# kabalo najud ko



## Inglip

What does "kabalo najud ko" mean?

I can't find any translations in my books. Well, it says the English for najud is Jud, but I don't know what a Jud is ha ha.

I am thinking it is either typed very formally since it is from facebook, or it is the name of some food.

Thanks guys.


----------



## niernier

"kabalo na jud ko"

According to my friend, it means "alam ko na" in Tagalog.  In English,  "I already know" 

I just don't understand how jud is used nor it's connotation, but it's quite a common enclitic particle used in Cebuano language.


----------



## Inglip

Thanks. "I already Know" doesn't sound quite right.

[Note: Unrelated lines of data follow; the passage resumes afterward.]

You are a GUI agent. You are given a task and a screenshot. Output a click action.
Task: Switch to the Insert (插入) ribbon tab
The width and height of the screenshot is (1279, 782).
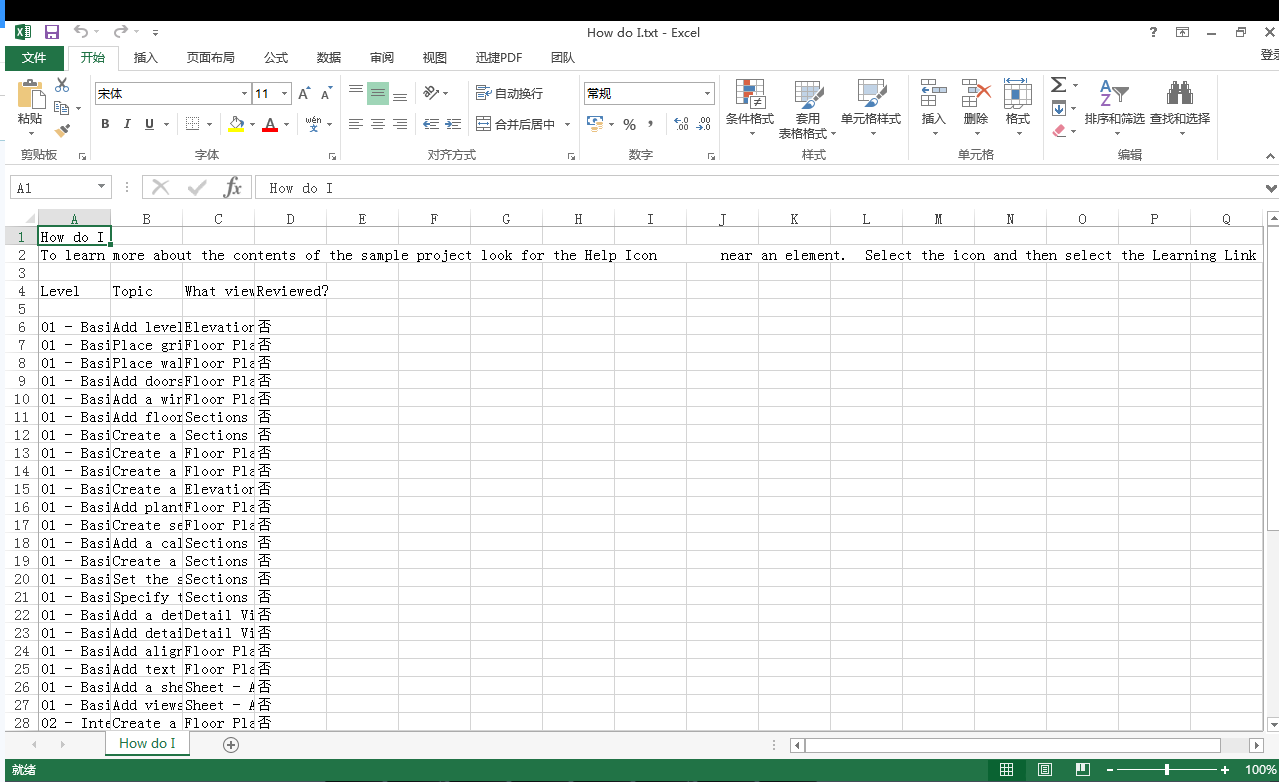click(x=146, y=58)
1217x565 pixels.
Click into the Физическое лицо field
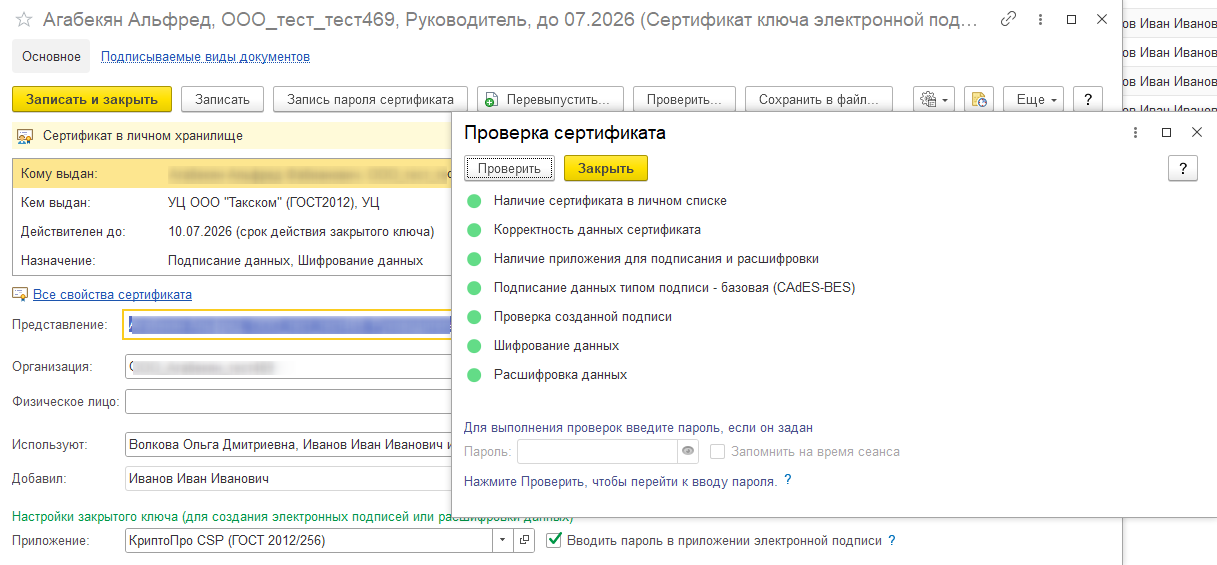click(x=288, y=402)
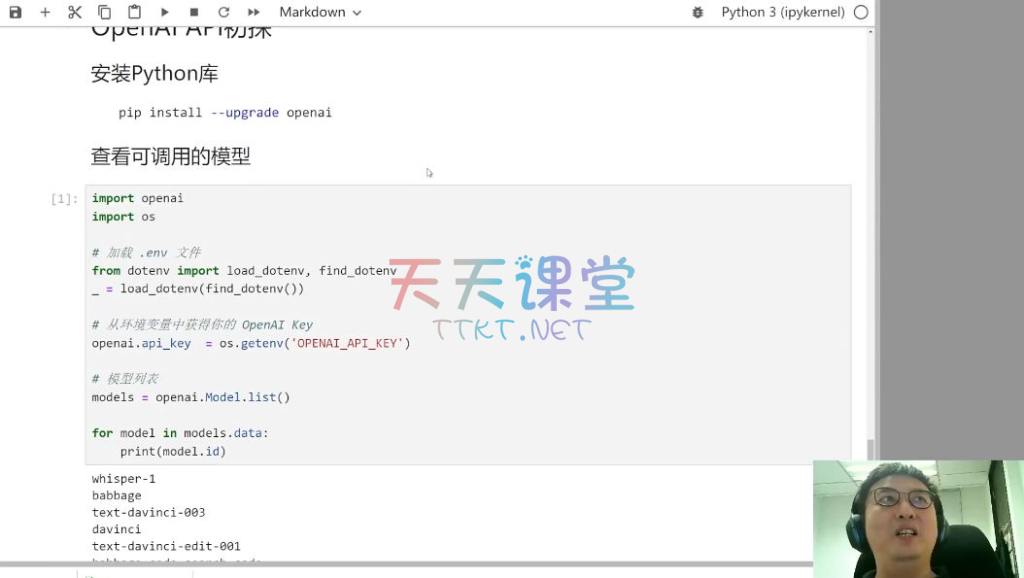The height and width of the screenshot is (578, 1024).
Task: Click the presenter webcam thumbnail
Action: (x=918, y=518)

The person said "I love cooking.....kabalo najud ko". It is possible, that it means. I love cooking, don't I know it?


----------



## 082486

my try:

it's true that kabalo najud ko means: I already know (English) or alam ko na (Tagalog)...but on the sentence you made "I love cooking.....kabalo najud ko". Did you friend say "kabalo najud ko magluto?", it means i already know how to cook.


----------



## Inglip

She said, and I quote.

"Love cooking(In Englsih).............kabalo najud ko."


----------



## 082486

from my observation it's obvious that she loves cooking and she already knows how (to cook)
kabalo means: alam or you can use marunong.
maybe she's trying to say: love cooking....marunong na ako.

 ♥ ♥ ♥


----------